The AGASA experiment (Takeda et al. 1998, 2003), comprised of a surface array of 111 scintillation counters, was the first detector to be large enough to test this theory with sufficient statistics. However, they did not observe the suppression. The first experiment to observe the GZK cutoff was the High Resolution Fly's Eye (HiRes) experiment (Abbasi et al. 2008), which consisted of fluorescence detectors located atop two desert mountains in western Utah. HiRes reported a cutoff energy of (5.6 ± 0.5 ± 0.9) × 10¹⁹ eV, which is consistent with a suppression of protons. They also observed the ankle structure: a hardening of the spectrum at an energy of 4.5 ± 0.05 ± 0.8 × 10¹⁸ eV as expected for cosmic protons. (For both of these values, the first uncertainty is statistical and the second systematic.) HiRes also published measurements of the shower maximum slant depth (X_max) that indicated a predominately light composition above 2 × 10¹⁸ eV (Abbasi et al. 2010).

A somewhat different picture is seen by the Pierre Auger Observatory (PAO), located in Argentina. The PAO consists of a surface detector (SD) of 1600 water tanks, accompanied by 24 fluorescence telescopes which are equally apportioned between four sites located at the SD corners. The PAO also observes the high-energy suppression, but at (2.9 ± 0.2) × 10¹⁹ eV (Abraham et al. 2008, 2010b). They also see the ankle, but their X_max results may indicate that the composition is heavy at the highest energies (Abraham et al. 2010a). One possible interpretation of the PAO results is that the high-energy suppression is caused by spallation of heavy nuclei. The cause of the ankle would need to be explained by a separate mechanism.
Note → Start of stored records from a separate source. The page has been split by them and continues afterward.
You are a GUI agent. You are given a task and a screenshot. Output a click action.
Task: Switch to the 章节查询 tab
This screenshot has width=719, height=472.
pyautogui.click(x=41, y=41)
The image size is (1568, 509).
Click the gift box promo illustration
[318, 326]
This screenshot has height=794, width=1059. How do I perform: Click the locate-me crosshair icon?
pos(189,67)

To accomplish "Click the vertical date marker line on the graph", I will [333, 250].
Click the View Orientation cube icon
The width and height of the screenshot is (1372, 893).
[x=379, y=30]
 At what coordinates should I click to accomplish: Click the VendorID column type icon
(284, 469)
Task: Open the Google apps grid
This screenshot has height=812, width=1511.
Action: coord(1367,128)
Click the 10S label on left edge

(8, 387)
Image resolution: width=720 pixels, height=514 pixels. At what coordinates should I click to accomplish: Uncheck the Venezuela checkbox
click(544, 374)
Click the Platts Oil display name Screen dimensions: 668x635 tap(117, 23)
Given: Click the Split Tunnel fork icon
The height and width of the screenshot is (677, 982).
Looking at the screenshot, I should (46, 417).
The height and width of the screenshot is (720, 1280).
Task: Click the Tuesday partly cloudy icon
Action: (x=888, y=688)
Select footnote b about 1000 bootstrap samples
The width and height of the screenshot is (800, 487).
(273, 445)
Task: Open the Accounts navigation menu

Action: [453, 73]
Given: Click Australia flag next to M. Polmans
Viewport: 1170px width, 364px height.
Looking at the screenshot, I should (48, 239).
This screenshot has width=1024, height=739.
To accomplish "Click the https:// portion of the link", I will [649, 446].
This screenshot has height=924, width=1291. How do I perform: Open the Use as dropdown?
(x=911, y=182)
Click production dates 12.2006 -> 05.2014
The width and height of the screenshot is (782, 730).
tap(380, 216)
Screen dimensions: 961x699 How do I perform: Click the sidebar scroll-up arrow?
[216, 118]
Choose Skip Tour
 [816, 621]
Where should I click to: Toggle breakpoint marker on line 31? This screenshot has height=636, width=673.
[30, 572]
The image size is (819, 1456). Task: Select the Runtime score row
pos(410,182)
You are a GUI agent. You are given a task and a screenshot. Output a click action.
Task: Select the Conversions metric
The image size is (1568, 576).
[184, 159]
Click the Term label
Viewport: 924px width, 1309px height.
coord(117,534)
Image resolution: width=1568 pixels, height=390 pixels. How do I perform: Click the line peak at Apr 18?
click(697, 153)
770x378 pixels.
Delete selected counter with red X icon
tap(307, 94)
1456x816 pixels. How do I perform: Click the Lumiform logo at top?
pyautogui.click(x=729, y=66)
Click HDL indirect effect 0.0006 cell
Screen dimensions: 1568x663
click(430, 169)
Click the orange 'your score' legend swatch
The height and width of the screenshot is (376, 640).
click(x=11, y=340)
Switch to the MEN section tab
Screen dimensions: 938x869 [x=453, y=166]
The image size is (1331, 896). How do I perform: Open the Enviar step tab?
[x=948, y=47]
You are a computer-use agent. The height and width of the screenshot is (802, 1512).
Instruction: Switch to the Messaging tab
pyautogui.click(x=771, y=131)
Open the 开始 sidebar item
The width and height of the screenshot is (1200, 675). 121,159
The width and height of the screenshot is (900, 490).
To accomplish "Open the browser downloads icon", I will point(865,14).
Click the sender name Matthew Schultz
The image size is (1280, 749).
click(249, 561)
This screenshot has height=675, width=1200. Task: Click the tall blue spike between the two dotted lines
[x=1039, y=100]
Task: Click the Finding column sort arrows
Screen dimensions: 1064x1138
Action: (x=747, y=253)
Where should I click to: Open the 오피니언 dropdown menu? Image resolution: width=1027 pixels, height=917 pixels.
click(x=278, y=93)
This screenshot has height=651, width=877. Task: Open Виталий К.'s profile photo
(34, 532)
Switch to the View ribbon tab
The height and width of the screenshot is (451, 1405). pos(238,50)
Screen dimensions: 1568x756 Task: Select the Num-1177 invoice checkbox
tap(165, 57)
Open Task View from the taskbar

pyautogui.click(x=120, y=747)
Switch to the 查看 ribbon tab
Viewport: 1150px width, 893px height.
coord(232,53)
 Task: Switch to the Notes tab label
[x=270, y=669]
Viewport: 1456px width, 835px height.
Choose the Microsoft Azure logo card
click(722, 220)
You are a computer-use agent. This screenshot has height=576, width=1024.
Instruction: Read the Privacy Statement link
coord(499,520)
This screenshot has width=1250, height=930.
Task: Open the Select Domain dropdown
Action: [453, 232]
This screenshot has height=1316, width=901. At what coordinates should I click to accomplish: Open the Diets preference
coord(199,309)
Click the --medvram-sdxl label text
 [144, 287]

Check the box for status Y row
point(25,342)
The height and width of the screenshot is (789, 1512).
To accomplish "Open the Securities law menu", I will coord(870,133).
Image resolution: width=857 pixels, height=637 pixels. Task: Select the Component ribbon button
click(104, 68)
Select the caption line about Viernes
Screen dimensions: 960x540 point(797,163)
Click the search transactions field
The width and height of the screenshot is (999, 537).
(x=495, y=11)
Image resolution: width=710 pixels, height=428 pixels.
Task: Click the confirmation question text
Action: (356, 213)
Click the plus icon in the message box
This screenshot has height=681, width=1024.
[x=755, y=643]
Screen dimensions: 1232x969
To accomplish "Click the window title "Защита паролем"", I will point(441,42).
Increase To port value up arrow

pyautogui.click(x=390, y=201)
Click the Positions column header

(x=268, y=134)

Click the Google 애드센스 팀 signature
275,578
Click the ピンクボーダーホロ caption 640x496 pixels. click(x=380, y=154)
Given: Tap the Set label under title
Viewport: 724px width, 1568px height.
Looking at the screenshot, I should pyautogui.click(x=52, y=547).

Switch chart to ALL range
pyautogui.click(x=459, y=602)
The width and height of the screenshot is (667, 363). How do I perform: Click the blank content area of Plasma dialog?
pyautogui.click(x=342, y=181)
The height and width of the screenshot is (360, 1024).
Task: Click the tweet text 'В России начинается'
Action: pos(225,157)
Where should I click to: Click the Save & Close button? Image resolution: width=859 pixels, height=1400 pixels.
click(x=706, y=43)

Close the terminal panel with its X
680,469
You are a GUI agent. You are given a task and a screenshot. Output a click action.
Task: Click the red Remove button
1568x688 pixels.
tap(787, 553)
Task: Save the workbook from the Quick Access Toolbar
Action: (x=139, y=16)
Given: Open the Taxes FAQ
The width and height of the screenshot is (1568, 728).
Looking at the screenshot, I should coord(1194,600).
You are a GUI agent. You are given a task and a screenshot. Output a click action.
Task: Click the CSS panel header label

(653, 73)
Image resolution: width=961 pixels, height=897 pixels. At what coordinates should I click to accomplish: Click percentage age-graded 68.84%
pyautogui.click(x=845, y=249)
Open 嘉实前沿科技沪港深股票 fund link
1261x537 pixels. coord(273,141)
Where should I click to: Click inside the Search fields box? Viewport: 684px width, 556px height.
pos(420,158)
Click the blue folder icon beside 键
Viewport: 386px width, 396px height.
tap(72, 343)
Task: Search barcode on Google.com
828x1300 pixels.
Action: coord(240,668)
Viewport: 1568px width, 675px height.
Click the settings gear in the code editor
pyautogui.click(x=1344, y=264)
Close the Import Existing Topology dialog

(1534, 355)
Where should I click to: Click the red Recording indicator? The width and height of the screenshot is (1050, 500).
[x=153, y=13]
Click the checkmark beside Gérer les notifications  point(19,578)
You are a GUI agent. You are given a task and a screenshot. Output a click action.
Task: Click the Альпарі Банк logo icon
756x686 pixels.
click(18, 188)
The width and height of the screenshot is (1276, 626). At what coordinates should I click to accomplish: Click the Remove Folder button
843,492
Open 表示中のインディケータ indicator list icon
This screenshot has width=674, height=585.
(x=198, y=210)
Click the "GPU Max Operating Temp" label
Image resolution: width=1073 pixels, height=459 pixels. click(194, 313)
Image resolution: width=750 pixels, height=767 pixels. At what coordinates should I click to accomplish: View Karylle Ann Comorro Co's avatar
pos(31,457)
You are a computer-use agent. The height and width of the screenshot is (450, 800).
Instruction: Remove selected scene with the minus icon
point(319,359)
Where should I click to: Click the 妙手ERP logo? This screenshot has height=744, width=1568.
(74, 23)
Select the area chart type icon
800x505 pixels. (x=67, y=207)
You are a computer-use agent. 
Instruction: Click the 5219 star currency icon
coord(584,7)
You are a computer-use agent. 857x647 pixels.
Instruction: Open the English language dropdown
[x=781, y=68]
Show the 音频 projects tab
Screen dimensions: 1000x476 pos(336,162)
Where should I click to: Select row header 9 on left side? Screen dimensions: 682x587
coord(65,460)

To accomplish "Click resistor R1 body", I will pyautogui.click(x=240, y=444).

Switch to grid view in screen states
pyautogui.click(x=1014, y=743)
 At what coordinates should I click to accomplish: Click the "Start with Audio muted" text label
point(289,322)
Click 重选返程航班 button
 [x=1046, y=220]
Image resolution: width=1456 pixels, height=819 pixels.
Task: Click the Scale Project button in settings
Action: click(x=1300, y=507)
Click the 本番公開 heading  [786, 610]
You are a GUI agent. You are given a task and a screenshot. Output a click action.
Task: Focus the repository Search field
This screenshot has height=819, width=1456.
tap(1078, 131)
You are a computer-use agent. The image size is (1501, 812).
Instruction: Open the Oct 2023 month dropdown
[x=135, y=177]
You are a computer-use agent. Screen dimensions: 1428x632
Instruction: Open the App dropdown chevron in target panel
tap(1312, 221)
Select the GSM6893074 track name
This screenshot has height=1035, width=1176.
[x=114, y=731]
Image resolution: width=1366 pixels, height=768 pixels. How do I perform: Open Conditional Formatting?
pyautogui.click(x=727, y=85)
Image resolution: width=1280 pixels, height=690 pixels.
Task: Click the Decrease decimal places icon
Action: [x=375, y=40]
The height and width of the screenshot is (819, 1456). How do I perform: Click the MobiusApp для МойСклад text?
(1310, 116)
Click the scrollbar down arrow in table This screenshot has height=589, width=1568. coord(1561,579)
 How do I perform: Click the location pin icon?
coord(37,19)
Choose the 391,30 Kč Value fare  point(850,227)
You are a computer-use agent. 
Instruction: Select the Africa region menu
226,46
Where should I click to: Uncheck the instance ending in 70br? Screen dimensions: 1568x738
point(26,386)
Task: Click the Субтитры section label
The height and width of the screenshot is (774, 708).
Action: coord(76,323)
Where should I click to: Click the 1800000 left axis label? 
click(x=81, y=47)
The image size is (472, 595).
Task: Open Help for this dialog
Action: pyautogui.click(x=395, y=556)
The Telescope Array (TA) experiment, also in western Utah, is the largest experiment studying UHECRs in the northern hemisphere. A layout of the TA experiment is shown in Figure 1. It consists of a surface detector of 507 scintillation counters (Abu-Zayyad et al. 2012b), plus 38 fluorescence telescopes (Tokuno et al. 2012; Abu-Zayyad et al. 2012a) located at three sites overlooking the SD. Twenty-four of the telescopes, deployed at the two southern sites, were newly built for the experiment, and the fourteen telescopes at the northern site are reconditioned HiRes telescopes. TA combines the experimental techniques of AGASA and HiRes, in order to understand the difference between their results.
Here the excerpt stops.